[Data for locating described items]
[Begin]
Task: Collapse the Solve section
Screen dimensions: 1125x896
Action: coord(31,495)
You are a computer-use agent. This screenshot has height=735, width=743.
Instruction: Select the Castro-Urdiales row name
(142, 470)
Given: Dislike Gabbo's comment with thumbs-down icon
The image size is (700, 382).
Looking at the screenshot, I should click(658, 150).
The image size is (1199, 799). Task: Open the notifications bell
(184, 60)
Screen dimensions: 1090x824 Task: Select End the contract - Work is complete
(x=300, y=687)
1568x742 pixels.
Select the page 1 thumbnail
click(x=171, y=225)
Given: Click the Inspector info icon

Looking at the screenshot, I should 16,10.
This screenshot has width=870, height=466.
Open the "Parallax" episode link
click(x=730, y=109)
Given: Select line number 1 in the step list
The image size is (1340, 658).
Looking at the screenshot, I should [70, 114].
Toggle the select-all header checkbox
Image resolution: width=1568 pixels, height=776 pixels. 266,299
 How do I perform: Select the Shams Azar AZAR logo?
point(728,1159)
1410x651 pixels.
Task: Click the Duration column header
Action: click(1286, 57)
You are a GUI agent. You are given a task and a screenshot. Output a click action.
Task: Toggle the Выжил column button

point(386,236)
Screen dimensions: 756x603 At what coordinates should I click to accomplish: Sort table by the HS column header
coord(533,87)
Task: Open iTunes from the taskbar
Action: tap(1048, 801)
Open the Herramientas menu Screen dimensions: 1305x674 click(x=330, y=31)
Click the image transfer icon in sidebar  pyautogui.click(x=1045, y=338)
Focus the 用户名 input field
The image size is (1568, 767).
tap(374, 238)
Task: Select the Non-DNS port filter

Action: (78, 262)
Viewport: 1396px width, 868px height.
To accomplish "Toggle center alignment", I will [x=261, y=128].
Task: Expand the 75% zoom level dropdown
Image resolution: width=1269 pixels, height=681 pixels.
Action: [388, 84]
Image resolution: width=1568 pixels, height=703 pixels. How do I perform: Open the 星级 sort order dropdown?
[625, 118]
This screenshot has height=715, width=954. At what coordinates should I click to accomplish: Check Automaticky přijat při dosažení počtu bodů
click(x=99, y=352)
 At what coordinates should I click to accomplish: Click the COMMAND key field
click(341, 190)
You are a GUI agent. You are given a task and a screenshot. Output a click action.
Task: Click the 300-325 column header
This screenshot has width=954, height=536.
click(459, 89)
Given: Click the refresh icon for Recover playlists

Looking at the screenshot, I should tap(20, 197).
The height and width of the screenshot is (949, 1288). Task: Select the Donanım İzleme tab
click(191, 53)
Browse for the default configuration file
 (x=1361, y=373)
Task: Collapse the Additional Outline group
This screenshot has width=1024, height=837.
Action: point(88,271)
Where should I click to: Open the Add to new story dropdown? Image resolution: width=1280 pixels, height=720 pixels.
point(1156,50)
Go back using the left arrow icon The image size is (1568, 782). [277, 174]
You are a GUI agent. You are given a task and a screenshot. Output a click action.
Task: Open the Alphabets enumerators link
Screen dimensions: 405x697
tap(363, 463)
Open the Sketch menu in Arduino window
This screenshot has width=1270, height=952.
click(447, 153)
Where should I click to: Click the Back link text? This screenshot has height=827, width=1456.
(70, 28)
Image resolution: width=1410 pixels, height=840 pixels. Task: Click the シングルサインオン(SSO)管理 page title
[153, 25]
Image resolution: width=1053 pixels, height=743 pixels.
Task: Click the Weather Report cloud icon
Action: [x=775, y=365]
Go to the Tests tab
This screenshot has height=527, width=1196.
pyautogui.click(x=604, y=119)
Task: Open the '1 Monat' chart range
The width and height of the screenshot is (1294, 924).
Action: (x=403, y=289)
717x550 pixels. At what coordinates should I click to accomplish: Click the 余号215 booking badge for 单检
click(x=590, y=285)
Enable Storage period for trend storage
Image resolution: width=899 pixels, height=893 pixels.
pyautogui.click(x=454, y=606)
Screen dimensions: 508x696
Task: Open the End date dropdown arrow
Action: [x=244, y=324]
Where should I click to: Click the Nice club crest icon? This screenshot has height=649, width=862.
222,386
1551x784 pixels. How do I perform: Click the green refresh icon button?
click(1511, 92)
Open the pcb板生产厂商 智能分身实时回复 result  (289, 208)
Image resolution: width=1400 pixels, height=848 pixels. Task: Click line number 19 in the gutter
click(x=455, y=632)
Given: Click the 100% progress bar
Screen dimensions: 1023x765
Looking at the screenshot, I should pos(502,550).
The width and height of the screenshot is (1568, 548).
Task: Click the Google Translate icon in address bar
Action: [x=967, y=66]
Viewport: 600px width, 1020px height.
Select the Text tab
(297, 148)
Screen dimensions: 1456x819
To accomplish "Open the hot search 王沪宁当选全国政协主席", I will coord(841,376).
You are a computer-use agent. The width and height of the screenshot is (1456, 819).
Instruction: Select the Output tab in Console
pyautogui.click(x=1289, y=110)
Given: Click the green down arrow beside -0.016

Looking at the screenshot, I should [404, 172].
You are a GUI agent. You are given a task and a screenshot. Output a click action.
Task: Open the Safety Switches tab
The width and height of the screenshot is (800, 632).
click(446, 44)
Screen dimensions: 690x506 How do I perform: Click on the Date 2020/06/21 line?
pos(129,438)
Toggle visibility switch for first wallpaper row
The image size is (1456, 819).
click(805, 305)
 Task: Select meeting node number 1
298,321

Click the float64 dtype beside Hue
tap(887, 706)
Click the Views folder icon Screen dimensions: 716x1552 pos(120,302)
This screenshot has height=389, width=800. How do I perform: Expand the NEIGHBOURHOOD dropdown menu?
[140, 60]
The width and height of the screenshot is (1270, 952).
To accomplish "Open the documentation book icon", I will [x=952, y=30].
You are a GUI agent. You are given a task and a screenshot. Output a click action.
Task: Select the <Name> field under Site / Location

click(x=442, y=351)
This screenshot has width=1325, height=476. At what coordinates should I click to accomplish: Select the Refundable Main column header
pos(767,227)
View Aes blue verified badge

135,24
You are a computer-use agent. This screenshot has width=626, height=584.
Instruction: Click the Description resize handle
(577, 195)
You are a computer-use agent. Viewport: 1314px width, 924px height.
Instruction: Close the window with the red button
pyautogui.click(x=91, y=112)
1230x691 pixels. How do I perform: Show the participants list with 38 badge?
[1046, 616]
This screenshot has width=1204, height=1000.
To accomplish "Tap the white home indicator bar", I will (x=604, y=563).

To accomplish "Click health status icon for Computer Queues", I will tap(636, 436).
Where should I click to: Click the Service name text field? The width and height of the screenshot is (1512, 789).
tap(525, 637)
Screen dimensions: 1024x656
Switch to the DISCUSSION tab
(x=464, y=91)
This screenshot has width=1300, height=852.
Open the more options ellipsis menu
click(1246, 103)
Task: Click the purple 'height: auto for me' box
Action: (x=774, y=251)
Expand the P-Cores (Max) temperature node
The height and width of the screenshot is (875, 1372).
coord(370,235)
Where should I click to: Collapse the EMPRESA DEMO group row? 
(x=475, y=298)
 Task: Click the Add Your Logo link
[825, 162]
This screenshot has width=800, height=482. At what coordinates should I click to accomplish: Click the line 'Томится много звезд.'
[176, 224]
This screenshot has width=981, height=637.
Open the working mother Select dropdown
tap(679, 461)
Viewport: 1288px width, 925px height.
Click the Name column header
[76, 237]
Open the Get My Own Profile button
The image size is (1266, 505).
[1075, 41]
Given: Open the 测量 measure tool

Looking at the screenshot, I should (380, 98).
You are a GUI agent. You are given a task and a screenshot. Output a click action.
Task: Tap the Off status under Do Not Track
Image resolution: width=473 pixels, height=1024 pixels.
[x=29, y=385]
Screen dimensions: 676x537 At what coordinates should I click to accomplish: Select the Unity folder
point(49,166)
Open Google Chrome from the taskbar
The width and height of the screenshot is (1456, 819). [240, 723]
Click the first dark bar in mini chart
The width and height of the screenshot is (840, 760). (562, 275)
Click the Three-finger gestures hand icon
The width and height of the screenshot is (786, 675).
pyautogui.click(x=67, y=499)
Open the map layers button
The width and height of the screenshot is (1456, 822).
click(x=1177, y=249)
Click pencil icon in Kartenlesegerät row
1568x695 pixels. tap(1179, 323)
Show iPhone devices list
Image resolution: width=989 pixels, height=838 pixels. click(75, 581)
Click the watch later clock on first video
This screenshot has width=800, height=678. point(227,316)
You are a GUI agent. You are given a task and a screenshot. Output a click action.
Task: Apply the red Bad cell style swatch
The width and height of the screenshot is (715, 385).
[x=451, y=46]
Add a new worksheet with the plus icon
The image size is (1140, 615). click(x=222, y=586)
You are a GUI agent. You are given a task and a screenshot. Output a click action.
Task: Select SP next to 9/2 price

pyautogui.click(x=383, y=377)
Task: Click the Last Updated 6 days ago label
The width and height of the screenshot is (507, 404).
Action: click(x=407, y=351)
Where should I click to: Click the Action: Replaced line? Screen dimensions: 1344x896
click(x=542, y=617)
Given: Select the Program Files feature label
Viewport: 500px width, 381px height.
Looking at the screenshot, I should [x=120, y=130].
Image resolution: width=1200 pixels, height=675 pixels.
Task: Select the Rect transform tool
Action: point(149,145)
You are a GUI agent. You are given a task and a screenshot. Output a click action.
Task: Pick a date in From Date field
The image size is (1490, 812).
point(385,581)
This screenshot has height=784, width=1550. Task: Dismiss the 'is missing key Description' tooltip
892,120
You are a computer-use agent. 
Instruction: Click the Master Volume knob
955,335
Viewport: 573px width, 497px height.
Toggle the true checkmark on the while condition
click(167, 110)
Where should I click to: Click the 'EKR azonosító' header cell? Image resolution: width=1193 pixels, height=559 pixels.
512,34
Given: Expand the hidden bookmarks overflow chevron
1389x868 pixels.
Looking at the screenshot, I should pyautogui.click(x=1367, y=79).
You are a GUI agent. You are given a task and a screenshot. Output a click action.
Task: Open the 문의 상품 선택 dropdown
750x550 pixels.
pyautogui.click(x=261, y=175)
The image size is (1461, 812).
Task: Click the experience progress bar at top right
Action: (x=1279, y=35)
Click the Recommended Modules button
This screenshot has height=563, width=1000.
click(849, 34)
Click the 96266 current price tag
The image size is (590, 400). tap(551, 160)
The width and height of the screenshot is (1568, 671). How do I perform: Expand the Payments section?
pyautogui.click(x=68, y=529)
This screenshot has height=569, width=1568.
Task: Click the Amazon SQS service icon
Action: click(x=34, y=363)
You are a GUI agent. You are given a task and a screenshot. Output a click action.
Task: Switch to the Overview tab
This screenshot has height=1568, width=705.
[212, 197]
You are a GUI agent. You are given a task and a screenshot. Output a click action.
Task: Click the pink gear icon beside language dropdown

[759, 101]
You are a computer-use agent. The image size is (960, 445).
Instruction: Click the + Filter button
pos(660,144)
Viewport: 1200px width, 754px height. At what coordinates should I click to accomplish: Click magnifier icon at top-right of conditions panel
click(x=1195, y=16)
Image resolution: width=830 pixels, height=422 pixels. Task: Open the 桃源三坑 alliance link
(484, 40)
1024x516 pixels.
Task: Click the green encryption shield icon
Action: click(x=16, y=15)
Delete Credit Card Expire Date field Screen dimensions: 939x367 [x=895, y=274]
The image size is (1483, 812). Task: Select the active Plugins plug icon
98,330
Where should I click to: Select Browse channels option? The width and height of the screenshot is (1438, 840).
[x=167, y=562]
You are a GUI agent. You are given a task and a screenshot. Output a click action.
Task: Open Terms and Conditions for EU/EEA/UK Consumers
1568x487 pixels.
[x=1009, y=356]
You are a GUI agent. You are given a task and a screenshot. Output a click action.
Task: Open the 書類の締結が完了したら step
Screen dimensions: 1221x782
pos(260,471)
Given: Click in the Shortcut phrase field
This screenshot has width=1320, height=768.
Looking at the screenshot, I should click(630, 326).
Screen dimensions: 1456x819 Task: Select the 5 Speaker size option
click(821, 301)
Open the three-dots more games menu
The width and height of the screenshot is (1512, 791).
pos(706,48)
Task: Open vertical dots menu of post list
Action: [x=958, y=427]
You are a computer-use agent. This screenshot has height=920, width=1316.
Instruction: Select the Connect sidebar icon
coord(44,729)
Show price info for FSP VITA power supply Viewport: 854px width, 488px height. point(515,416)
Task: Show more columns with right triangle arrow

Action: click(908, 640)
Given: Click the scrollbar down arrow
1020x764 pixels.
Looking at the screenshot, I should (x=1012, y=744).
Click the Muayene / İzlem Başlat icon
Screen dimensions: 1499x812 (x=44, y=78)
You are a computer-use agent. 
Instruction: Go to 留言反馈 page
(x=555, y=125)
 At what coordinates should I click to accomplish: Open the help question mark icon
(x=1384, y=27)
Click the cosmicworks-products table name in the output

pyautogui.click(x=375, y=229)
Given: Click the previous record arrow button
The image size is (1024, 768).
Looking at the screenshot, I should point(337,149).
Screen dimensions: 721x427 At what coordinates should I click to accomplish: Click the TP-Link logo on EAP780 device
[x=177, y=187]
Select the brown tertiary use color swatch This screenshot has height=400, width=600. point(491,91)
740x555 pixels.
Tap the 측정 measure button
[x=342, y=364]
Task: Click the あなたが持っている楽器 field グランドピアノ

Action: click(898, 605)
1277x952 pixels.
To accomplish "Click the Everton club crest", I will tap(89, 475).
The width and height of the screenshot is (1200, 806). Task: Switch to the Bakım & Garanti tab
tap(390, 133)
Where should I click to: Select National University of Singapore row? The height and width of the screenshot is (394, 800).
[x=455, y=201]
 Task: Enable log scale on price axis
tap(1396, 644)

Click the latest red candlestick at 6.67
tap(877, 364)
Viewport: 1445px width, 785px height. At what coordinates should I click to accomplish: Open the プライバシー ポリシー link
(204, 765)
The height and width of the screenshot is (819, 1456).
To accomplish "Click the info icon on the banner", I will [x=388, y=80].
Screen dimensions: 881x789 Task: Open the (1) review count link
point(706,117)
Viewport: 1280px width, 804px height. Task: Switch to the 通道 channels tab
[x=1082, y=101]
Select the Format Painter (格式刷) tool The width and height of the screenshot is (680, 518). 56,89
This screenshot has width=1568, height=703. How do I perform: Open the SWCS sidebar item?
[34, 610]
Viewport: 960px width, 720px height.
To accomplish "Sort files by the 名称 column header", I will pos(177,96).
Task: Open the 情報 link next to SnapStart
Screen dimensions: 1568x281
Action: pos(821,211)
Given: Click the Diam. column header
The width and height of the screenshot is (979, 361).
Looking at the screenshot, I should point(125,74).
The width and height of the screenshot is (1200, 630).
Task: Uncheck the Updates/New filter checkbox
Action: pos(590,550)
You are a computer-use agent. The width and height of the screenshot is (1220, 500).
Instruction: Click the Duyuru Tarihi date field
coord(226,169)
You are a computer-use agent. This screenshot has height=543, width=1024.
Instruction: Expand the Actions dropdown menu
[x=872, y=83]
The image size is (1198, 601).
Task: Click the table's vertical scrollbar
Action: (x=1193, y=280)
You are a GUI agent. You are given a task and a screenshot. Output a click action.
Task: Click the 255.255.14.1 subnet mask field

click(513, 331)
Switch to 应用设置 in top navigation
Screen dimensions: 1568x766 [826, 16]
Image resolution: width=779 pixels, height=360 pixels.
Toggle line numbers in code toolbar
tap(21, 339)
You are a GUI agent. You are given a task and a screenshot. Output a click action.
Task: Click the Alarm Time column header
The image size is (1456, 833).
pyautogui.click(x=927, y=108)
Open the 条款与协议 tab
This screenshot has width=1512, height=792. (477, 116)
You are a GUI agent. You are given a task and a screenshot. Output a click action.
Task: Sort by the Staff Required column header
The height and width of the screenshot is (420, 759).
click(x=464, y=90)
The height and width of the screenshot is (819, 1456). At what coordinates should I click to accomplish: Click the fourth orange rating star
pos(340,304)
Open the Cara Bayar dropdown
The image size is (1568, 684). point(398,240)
[End]
Pull out each line of the data above that contains the string "perform".

COMPLETE ANSWER =
 How do I perform: Select the Shams Azar AZAR logo?
Image resolution: width=1568 pixels, height=703 pixels. How do I perform: Open the 星级 sort order dropdown?
1551x784 pixels. How do I perform: Click the green refresh icon button?
Screen dimensions: 690x506 How do I perform: Click on the Date 2020/06/21 line?
This screenshot has height=389, width=800. How do I perform: Expand the NEIGHBOURHOOD dropdown menu?
1230x691 pixels. How do I perform: Show the participants list with 38 badge?
The width and height of the screenshot is (1568, 671). How do I perform: Expand the Payments section?
This screenshot has width=1568, height=703. How do I perform: Open the SWCS sidebar item?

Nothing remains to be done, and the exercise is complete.